喝完茶后,风哥出来拦住一个学徒,亮出青竹令,报出几本书名。学徒虽百般不愿,但也不敢违背规矩,不一会儿就把书送来。书是精神食粮,是人类的文化传承,智慧结晶。读书可启蒙、明理、修身、练心、济世、悟道。风歌其实非常珍惜这样的读书机会,从小到大,就在府学读过点书,后来踏入修行路,经历坎坷,再没有静心学习的机会。打打杀杀的有点迷失自我,还隐隐感到,对《云笈九签》的感悟,遇到了瓶颈,难以寸进。也许正如师尊所说,自己底子薄,根基浅,是该沉下来多读书了。自己虽然是个修士,但万法相通,万理一脉,万道归宗,凡间的书,值得读,必须读。仙,始于凡而高于凡。
风歌读书,还真是刻苦用功。总是踩着晨钟到,暮鼓响后才离去,中途基本都在书房内,回家后还向王阳明请教,书中不解的地方。一向以严苛著称的王阳明,也不由得对这个弟子,频频夸赞,甚为满意。月余后,就连那学徒,对他的态度也大为改观,如此刻苦用功的人,值得敬佩,何况那篇《正气歌》,也在阁内传颂,这小子,虽然可恶,但有真材实学。
就在大家以为风过波平时,风歌又惹祸了,而且是非同小可的大祸。

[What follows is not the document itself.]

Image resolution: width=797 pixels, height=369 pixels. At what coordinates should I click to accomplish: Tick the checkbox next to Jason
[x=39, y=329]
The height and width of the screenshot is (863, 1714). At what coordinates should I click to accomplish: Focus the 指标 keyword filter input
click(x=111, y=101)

风歌正在专注看书时,郑知非推门进来,脸色发紫地盯着他,一言不发喘着粗气。“郑师兄,你有事儿?”风歌怔怔发问,“我没事儿,是你有事儿,有大事儿!跟我走,别多言。”郑知非说完转身,又咬牙切齿低声道:“别叫我师兄,我可不敢有你这样的师弟,再叫会害死我!”

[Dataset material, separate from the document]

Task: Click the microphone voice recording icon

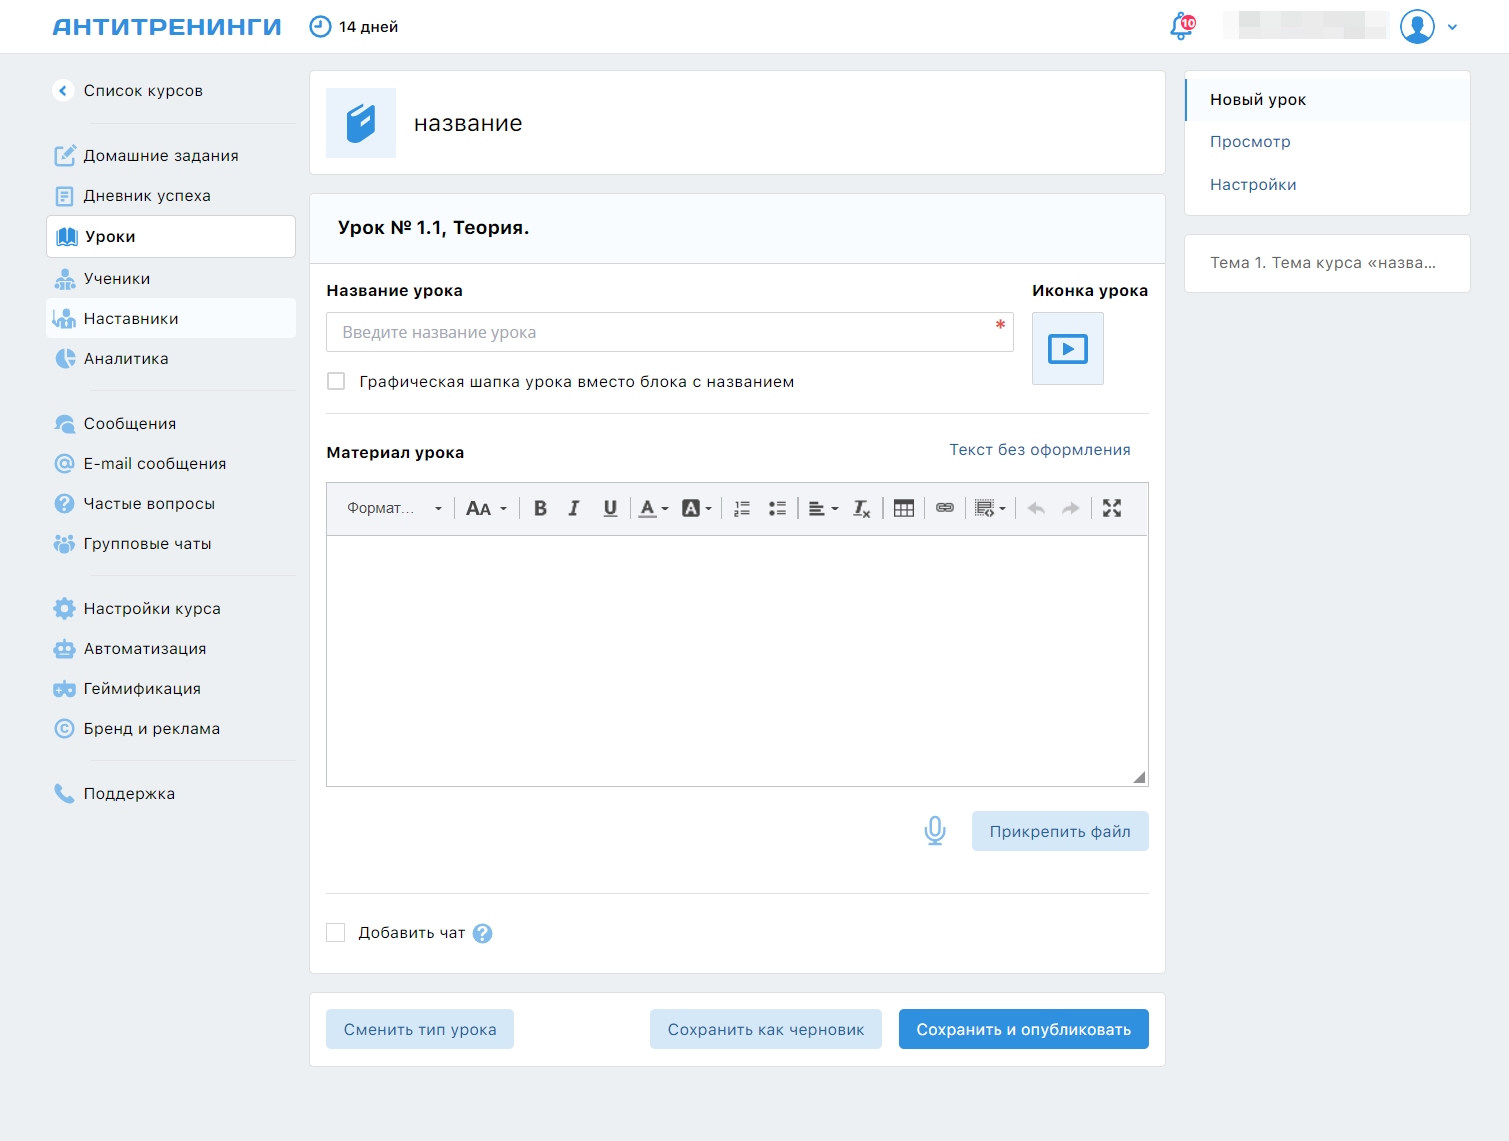Action: tap(934, 831)
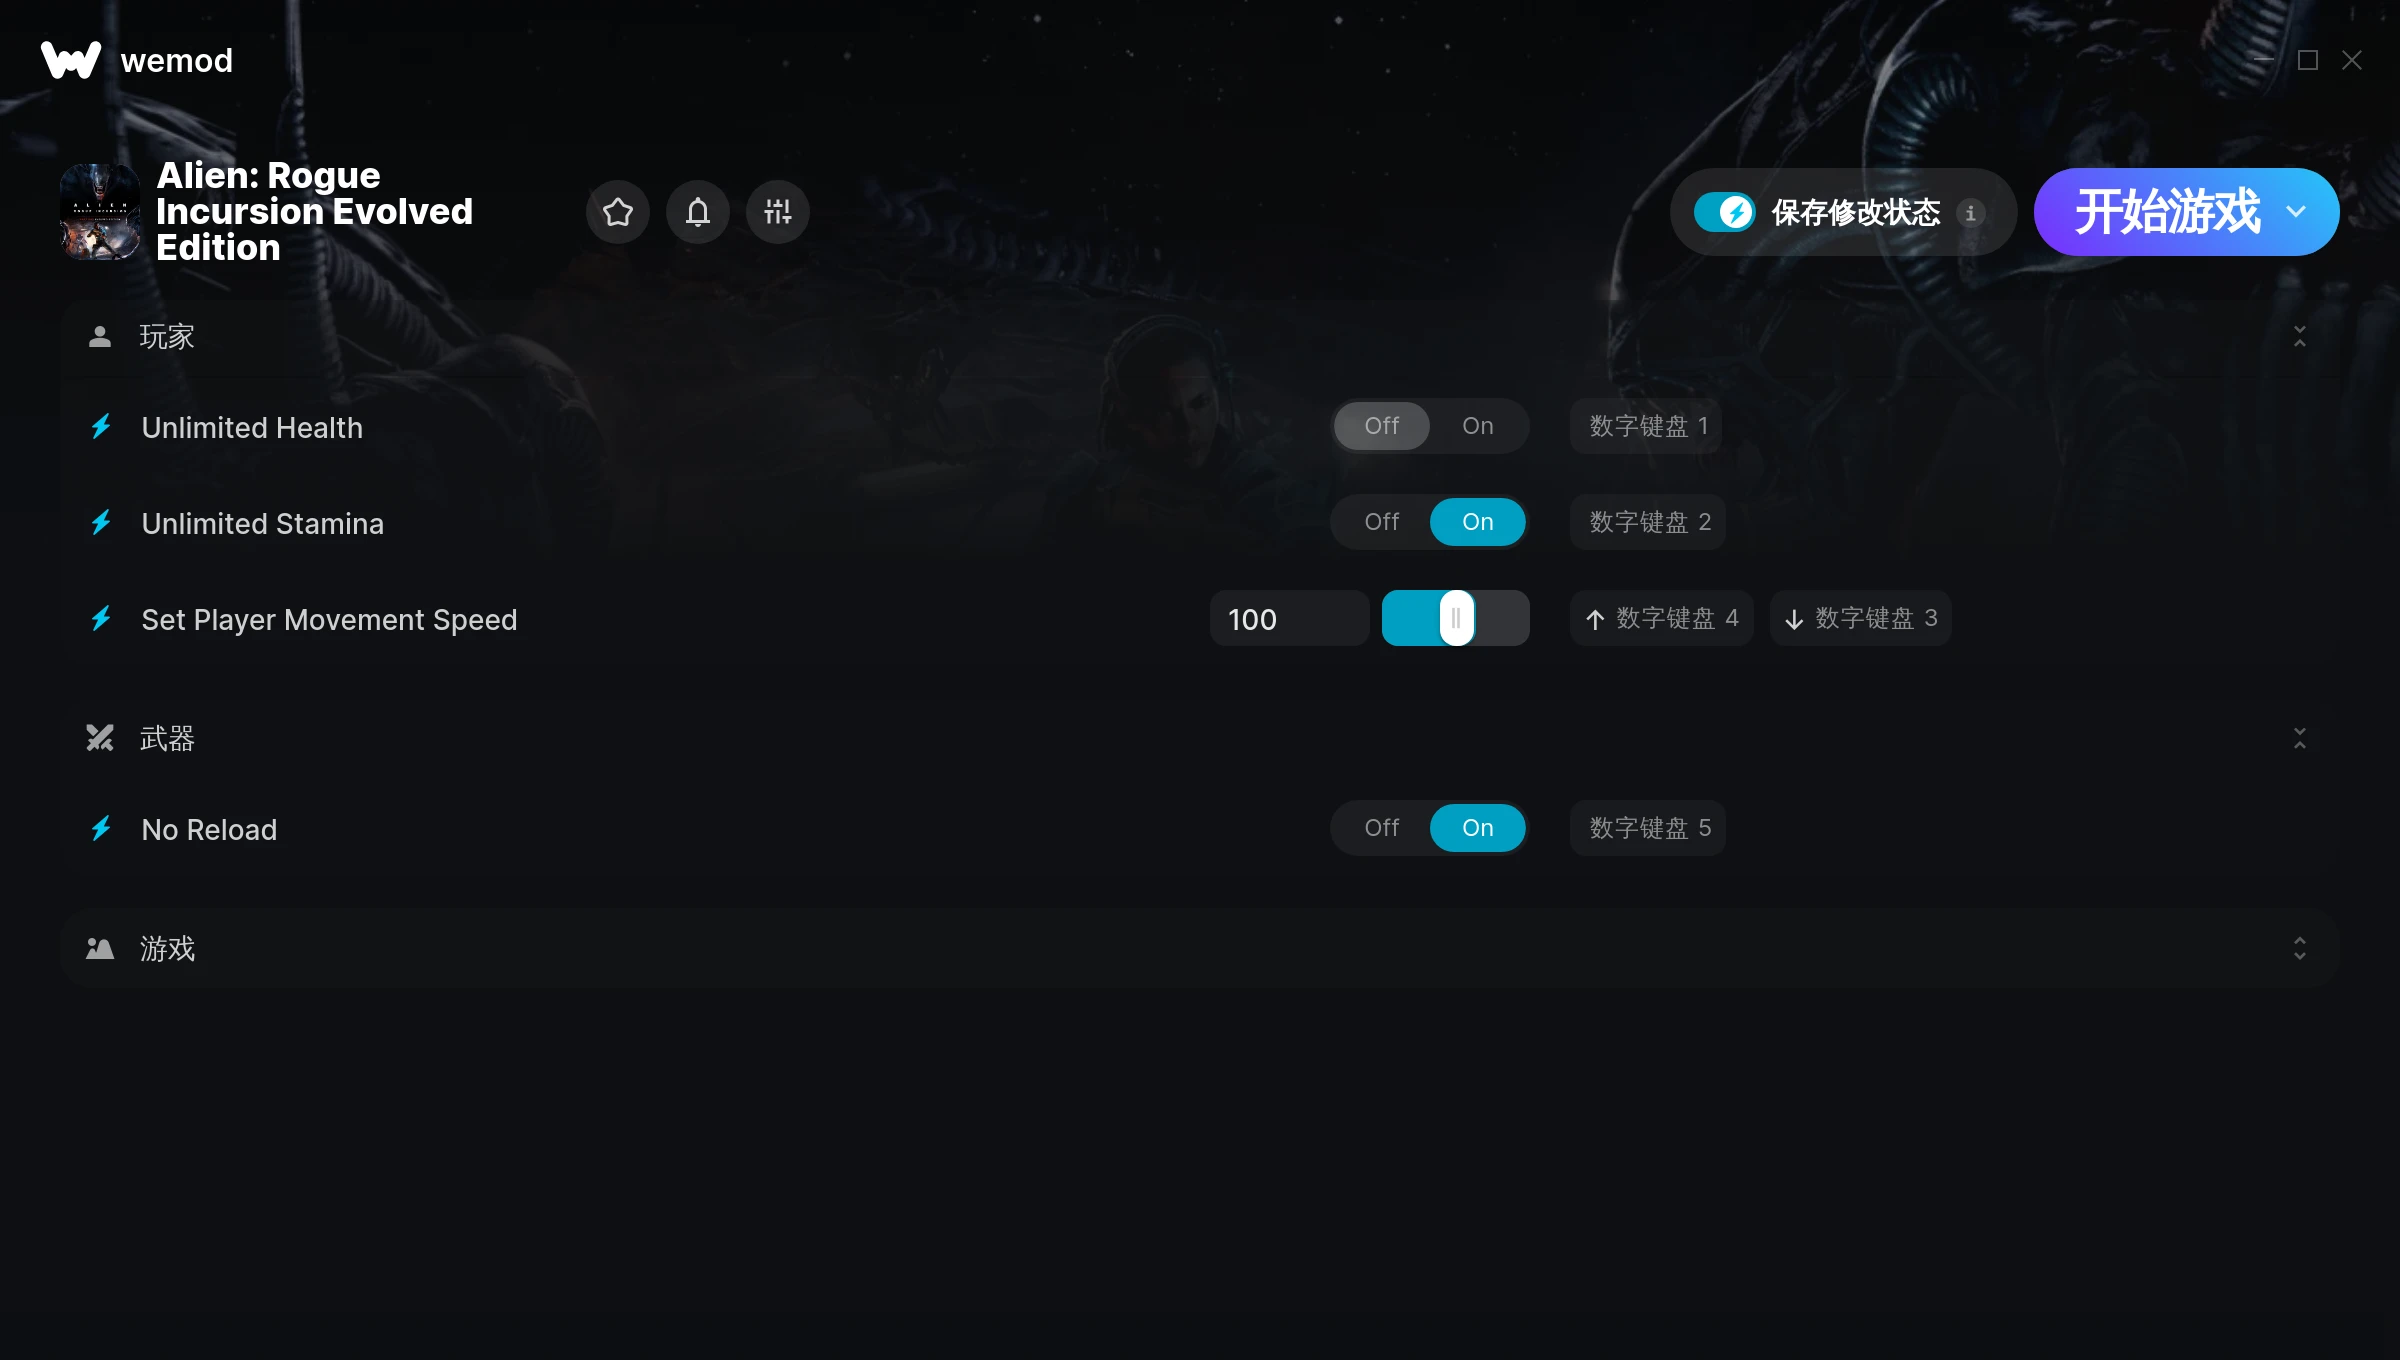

郑知非带着风歌,出了文渊阁,往山上走了一段后,又沿小道七拐八拐,来到一座精致的小院。推门进去后来到厢房,郑知非在房外大声禀报:“各位大师,风歌带到。”“让他进来。”听声音是唐老的。
风歌进去后,见房内坐着五六个如唐老一样的老者,有的在沉思,有的则愤怒地盯着他,而师尊王阳明,陪坐在旁,面无表情。风歌在路上就回顾了一下,这段时间的言行,无可挑惕嘛,但看这阵仗,好象自己犯了什么十恶不赦的大罪。“拜见唐老,拜见各位大师,拜见师尊。”风歌依次见礼,只是王阳明听了这声师尊,老脸直抽抽。

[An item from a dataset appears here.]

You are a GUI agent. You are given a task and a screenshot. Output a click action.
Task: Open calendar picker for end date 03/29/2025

唐老把桌上的一本书,往前一推道:“风歌,这本书是你刚看完的吧。”风歌走过去定晴一看,《圣语.泰伯篇》,昨天刚看完,有什么不对吗?见风歌承认,唐老又翻到一处,页角有折过的痕迹,一段话下有笔墨勾点。
风歌一惊,原来是这事儿。连忙认错道:“晚生一时不察,污了书本,愿受惩罚。”态度端正诚恳。一个老者冷笑开口:“污了书本,还用得着我们出面处理?”就是嘛,多大个事儿?你们这种级别的大神出面,小题大作了吧。也许,是因为上次的事儿,终于抓住我的把柄,来个秋后算帐!何其阴险!风歌在心中猜测着种种可能。